-- Data to use follows --

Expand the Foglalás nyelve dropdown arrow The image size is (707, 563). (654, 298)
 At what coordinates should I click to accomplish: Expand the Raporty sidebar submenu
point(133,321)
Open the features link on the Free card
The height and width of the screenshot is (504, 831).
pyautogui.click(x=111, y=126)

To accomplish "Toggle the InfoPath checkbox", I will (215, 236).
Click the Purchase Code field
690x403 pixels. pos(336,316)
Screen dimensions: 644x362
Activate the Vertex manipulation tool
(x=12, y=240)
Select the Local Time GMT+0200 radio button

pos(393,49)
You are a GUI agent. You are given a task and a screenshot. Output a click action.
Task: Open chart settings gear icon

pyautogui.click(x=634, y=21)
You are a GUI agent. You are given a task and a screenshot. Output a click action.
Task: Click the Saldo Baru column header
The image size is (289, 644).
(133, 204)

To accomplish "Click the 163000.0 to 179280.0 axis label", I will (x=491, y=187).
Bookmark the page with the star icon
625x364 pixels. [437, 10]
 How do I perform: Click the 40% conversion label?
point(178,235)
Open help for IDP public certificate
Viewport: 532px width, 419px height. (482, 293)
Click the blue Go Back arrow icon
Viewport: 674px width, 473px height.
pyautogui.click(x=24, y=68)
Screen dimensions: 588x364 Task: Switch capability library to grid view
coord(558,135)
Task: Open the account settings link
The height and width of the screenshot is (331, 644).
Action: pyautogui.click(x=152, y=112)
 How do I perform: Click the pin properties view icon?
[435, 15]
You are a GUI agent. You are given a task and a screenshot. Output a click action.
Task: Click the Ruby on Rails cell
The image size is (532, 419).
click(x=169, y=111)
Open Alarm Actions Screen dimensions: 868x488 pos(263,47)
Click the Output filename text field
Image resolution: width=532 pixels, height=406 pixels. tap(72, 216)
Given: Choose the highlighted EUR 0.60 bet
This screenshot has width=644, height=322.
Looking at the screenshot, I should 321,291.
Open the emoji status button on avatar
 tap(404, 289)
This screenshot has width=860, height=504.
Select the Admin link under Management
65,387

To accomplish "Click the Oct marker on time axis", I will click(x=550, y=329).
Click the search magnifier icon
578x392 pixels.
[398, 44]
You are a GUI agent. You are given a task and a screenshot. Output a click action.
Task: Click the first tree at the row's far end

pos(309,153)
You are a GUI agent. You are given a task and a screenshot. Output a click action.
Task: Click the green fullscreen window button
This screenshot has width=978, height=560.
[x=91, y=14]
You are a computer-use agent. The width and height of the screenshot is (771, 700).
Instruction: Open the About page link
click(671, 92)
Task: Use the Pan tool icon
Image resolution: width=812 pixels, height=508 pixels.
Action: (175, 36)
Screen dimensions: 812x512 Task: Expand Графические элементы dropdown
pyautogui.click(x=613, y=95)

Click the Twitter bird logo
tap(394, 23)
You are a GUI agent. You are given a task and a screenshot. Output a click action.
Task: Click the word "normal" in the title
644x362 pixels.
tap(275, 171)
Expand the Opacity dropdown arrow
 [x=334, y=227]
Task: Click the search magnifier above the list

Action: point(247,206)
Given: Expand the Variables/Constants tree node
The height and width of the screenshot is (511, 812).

-- Data to use concluded --

:: Instructions for the task ::
Set down the data exactly.

:: Your solution ::
Expand the Foglalás nyelve dropdown arrow The image size is (707, 563). (654, 298)
 At what coordinates should I click to accomplish: Expand the Raporty sidebar submenu
point(133,321)
Open the features link on the Free card
The height and width of the screenshot is (504, 831).
pyautogui.click(x=111, y=126)

To accomplish "Toggle the InfoPath checkbox", I will (215, 236).
Click the Purchase Code field
690x403 pixels. pos(336,316)
Screen dimensions: 644x362
Activate the Vertex manipulation tool
(x=12, y=240)
Select the Local Time GMT+0200 radio button

pos(393,49)
You are a GUI agent. You are given a task and a screenshot. Output a click action.
Task: Open chart settings gear icon

pyautogui.click(x=634, y=21)
You are a GUI agent. You are given a task and a screenshot. Output a click action.
Task: Click the Saldo Baru column header
The image size is (289, 644).
(133, 204)

To accomplish "Click the 163000.0 to 179280.0 axis label", I will (x=491, y=187).
Bookmark the page with the star icon
625x364 pixels. [437, 10]
 How do I perform: Click the 40% conversion label?
point(178,235)
Open help for IDP public certificate
Viewport: 532px width, 419px height. (482, 293)
Click the blue Go Back arrow icon
Viewport: 674px width, 473px height.
pyautogui.click(x=24, y=68)
Screen dimensions: 588x364 Task: Switch capability library to grid view
coord(558,135)
Task: Open the account settings link
The height and width of the screenshot is (331, 644).
Action: pyautogui.click(x=152, y=112)
 How do I perform: Click the pin properties view icon?
[435, 15]
You are a GUI agent. You are given a task and a screenshot. Output a click action.
Task: Click the Ruby on Rails cell
The image size is (532, 419).
click(x=169, y=111)
Open Alarm Actions Screen dimensions: 868x488 pos(263,47)
Click the Output filename text field
Image resolution: width=532 pixels, height=406 pixels. tap(72, 216)
Given: Choose the highlighted EUR 0.60 bet
This screenshot has width=644, height=322.
Looking at the screenshot, I should 321,291.
Open the emoji status button on avatar
 tap(404, 289)
This screenshot has width=860, height=504.
Select the Admin link under Management
65,387

To accomplish "Click the Oct marker on time axis", I will click(x=550, y=329).
Click the search magnifier icon
578x392 pixels.
[398, 44]
You are a GUI agent. You are given a task and a screenshot. Output a click action.
Task: Click the first tree at the row's far end

pos(309,153)
You are a GUI agent. You are given a task and a screenshot. Output a click action.
Task: Click the green fullscreen window button
This screenshot has width=978, height=560.
[x=91, y=14]
You are a computer-use agent. The width and height of the screenshot is (771, 700).
Instruction: Open the About page link
click(671, 92)
Task: Use the Pan tool icon
Image resolution: width=812 pixels, height=508 pixels.
Action: (175, 36)
Screen dimensions: 812x512 Task: Expand Графические элементы dropdown
pyautogui.click(x=613, y=95)

Click the Twitter bird logo
tap(394, 23)
You are a GUI agent. You are given a task and a screenshot. Output a click action.
Task: Click the word "normal" in the title
644x362 pixels.
tap(275, 171)
Expand the Opacity dropdown arrow
 [x=334, y=227]
Task: Click the search magnifier above the list

Action: point(247,206)
Given: Expand the Variables/Constants tree node
The height and width of the screenshot is (511, 812).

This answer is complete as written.